----- DATA FOR THIS TASK -----
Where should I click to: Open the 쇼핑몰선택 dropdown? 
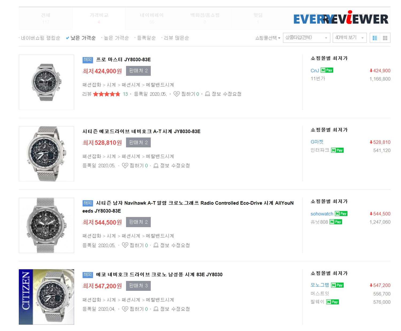tap(268, 38)
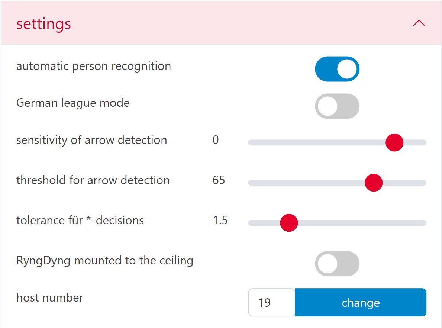Disable automatic person recognition toggle
Image resolution: width=442 pixels, height=328 pixels.
click(337, 69)
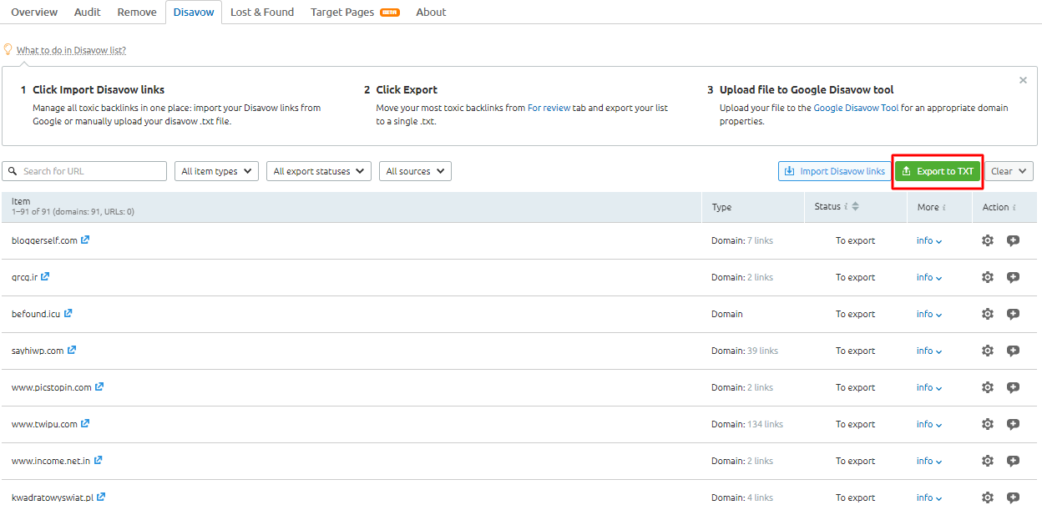Click inside the Search for URL field
This screenshot has width=1042, height=510.
click(x=83, y=171)
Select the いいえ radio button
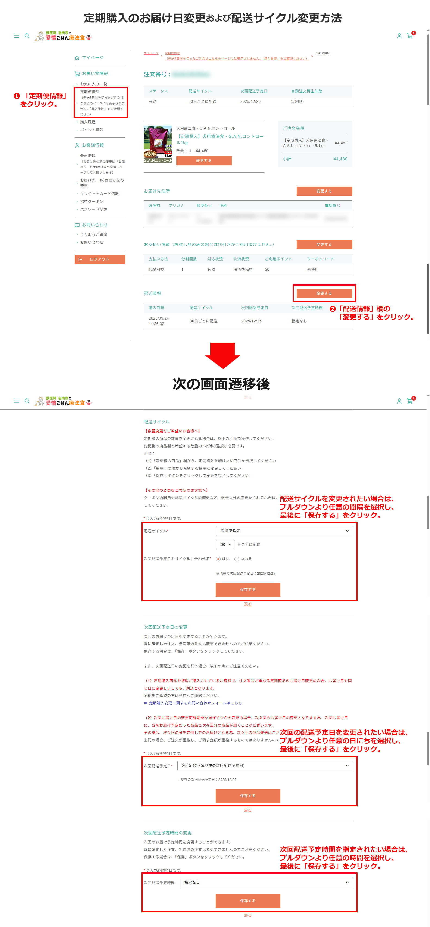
-----
(TO DO) Word-for-word repeat, images excluded: return all the data.

(OUTPUT OF THE EXERCISE)
Where should I click to: Open the 쇼핑몰선택 dropdown? 
tap(268, 38)
Disable automatic person recognition toggle
Image resolution: width=442 pixels, height=328 pixels.
click(337, 69)
Click inside the Search for URL field
This screenshot has width=1042, height=510.
click(x=83, y=171)
Select the いいえ radio button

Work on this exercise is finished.